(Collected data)

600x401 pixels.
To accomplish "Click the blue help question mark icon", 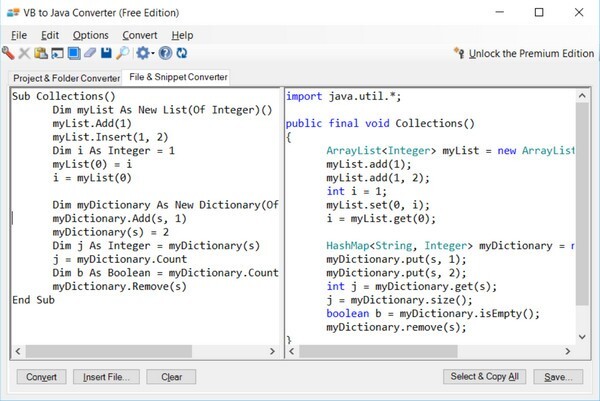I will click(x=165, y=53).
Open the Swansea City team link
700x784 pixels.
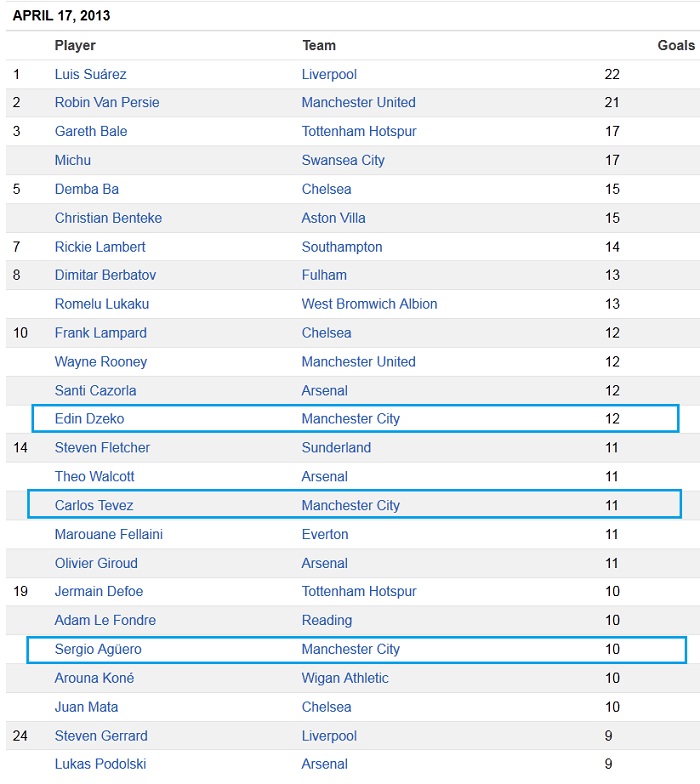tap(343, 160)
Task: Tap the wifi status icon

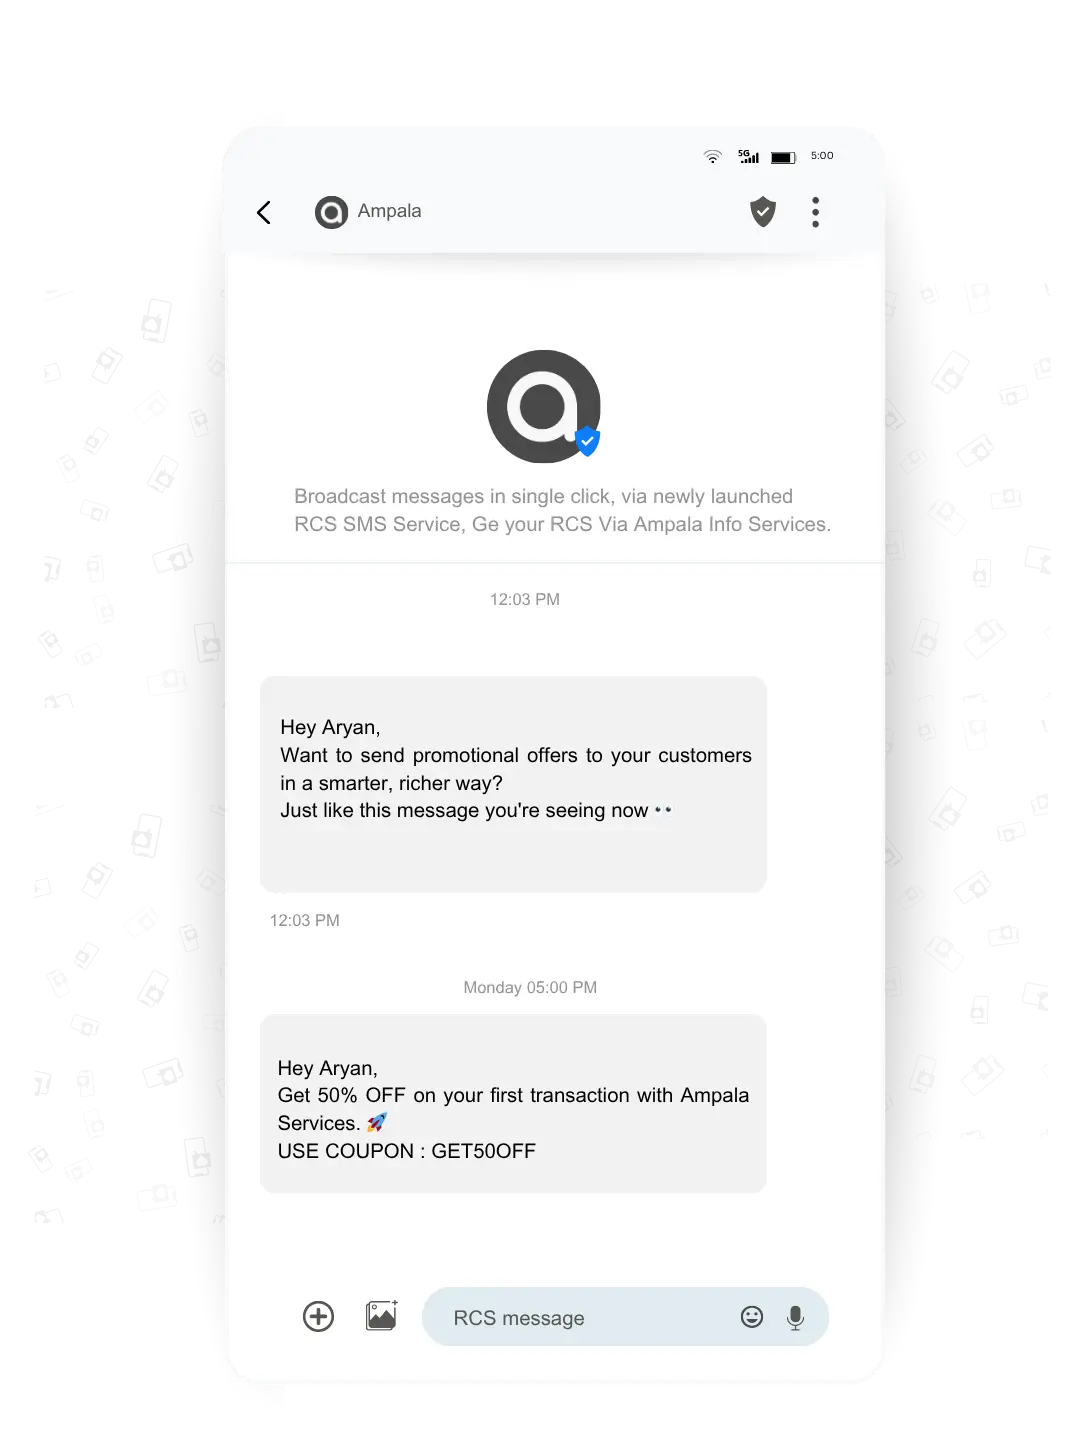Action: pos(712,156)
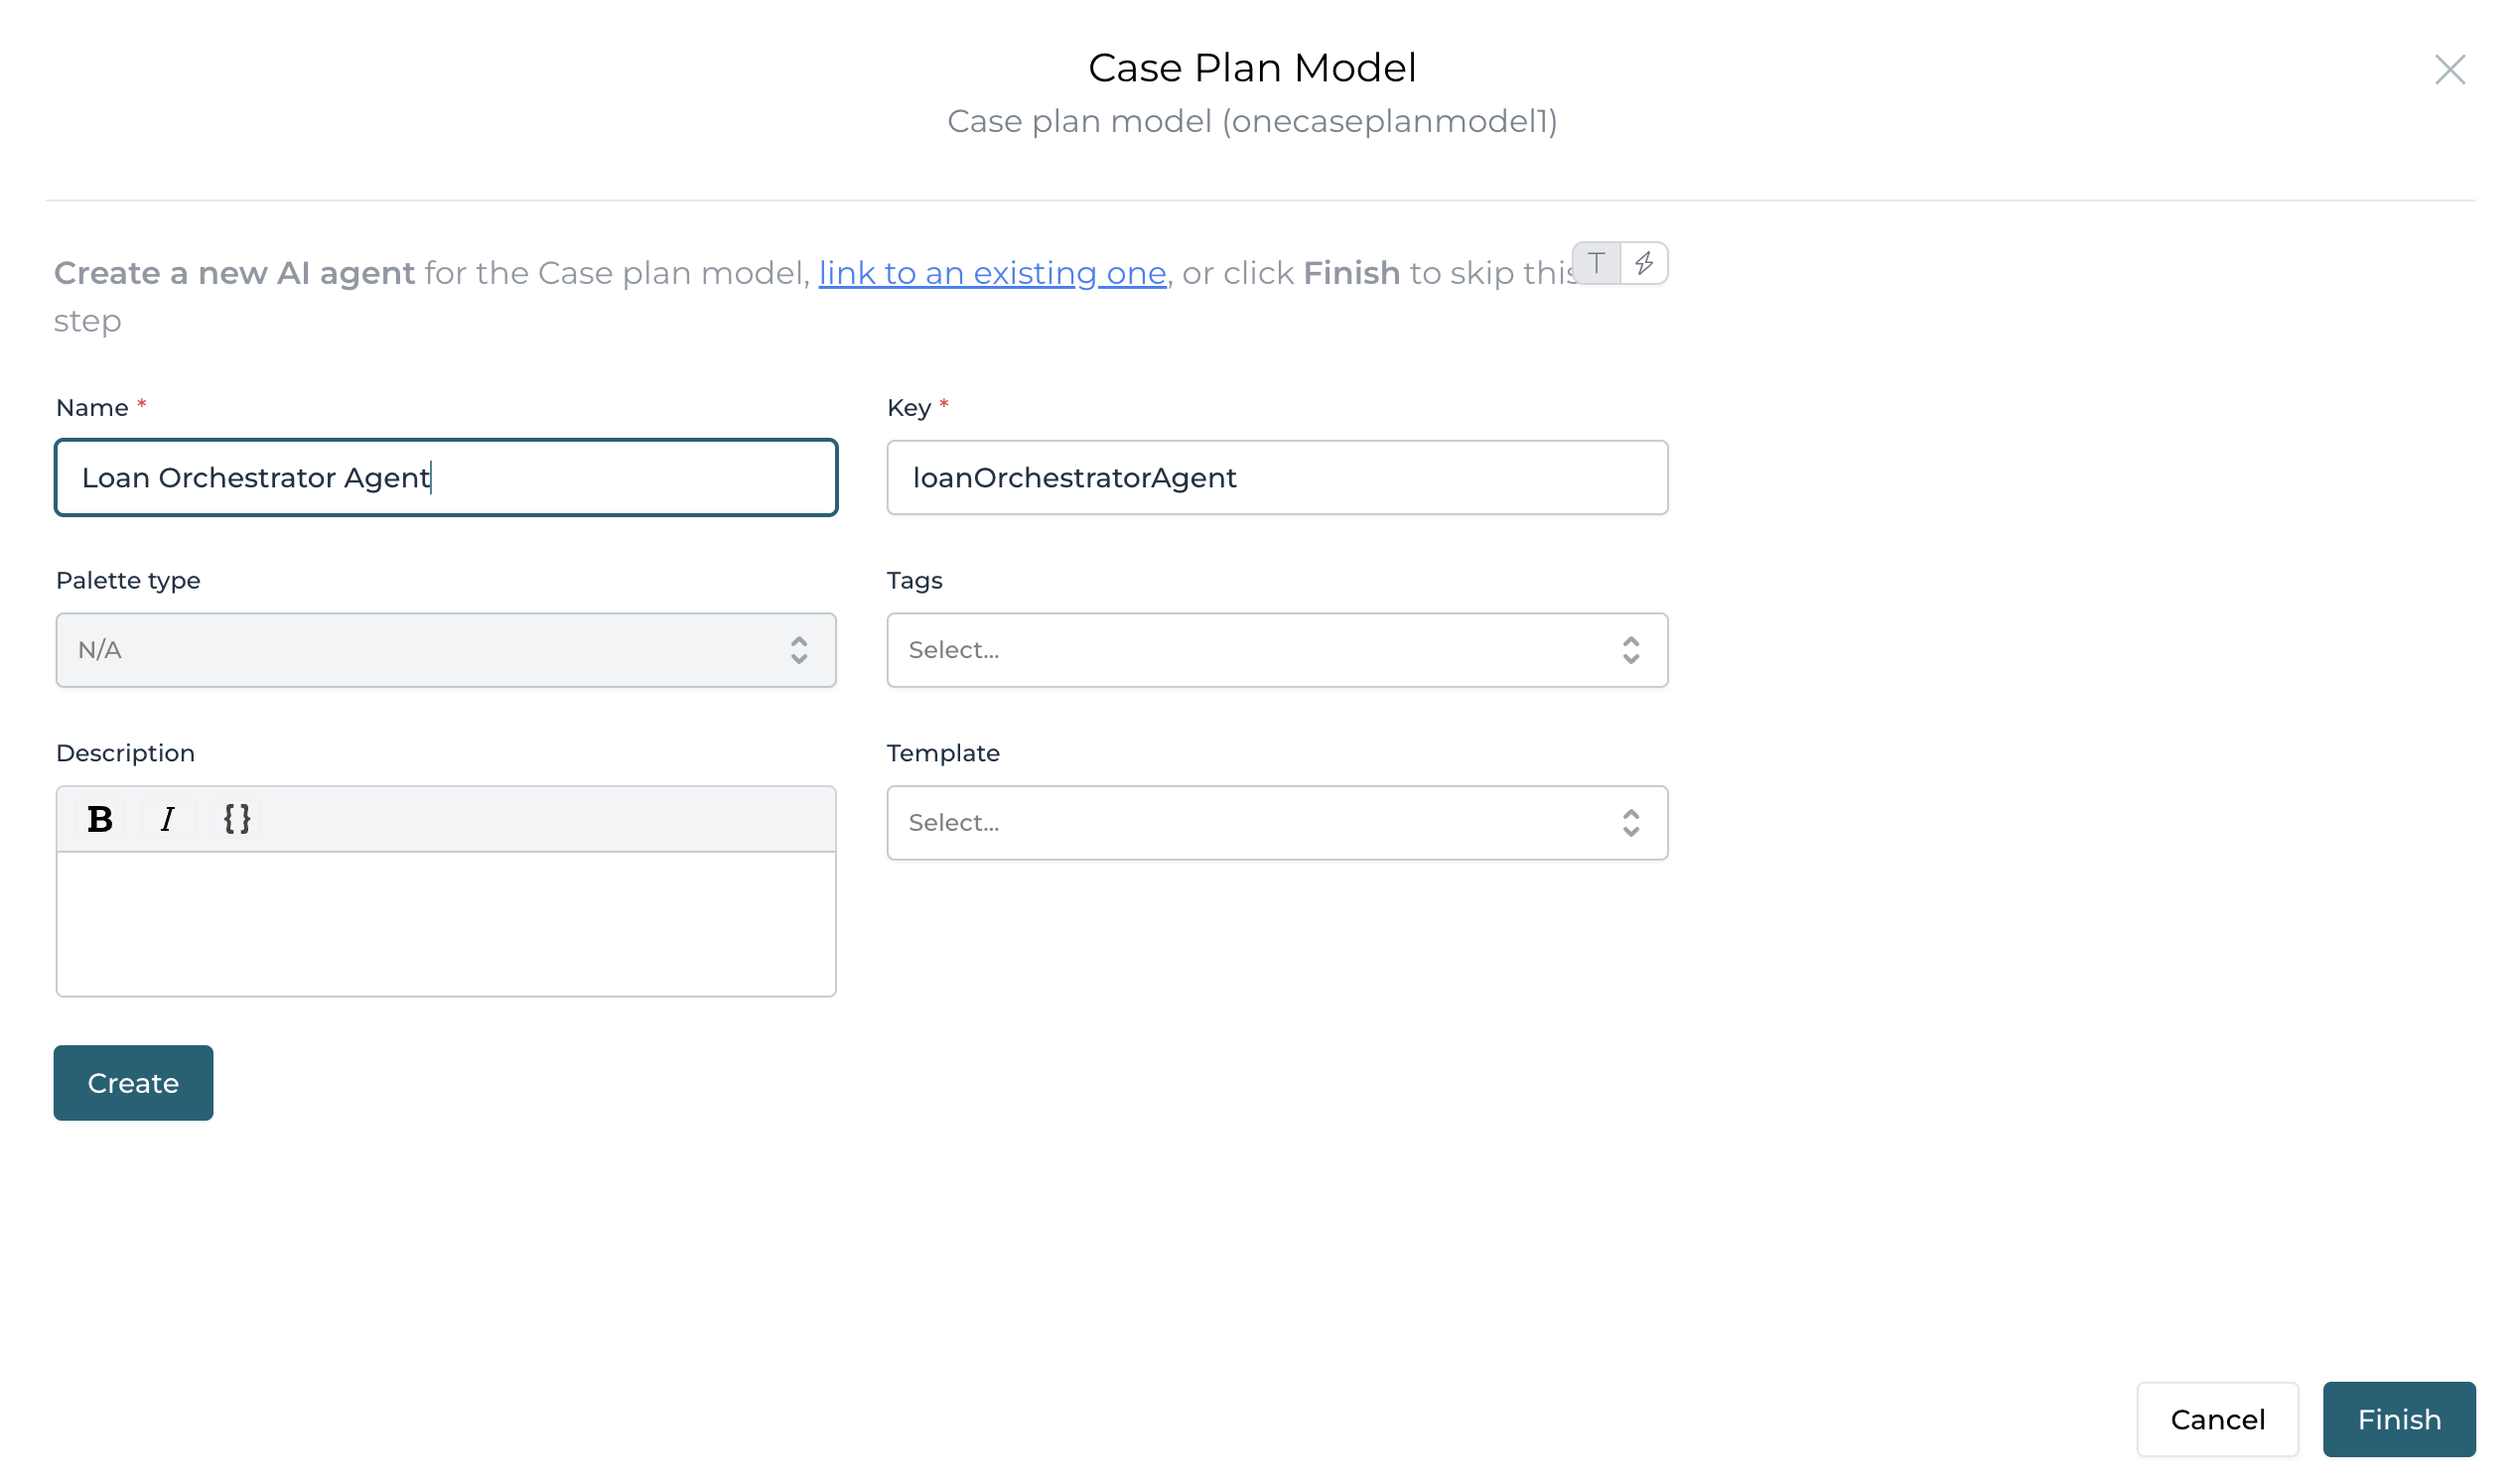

● AIM OF THE EXERCISE
Find the line that contains "Open the Swansea City team link" and repeat it, along with every line after it to the end of the data, exactly; drop the pictures.

● EXERCISE RESPONSE
Open the Swansea City team link
700x784 pixels.
tap(343, 160)
Task: Tap the wifi status icon

Action: pos(712,156)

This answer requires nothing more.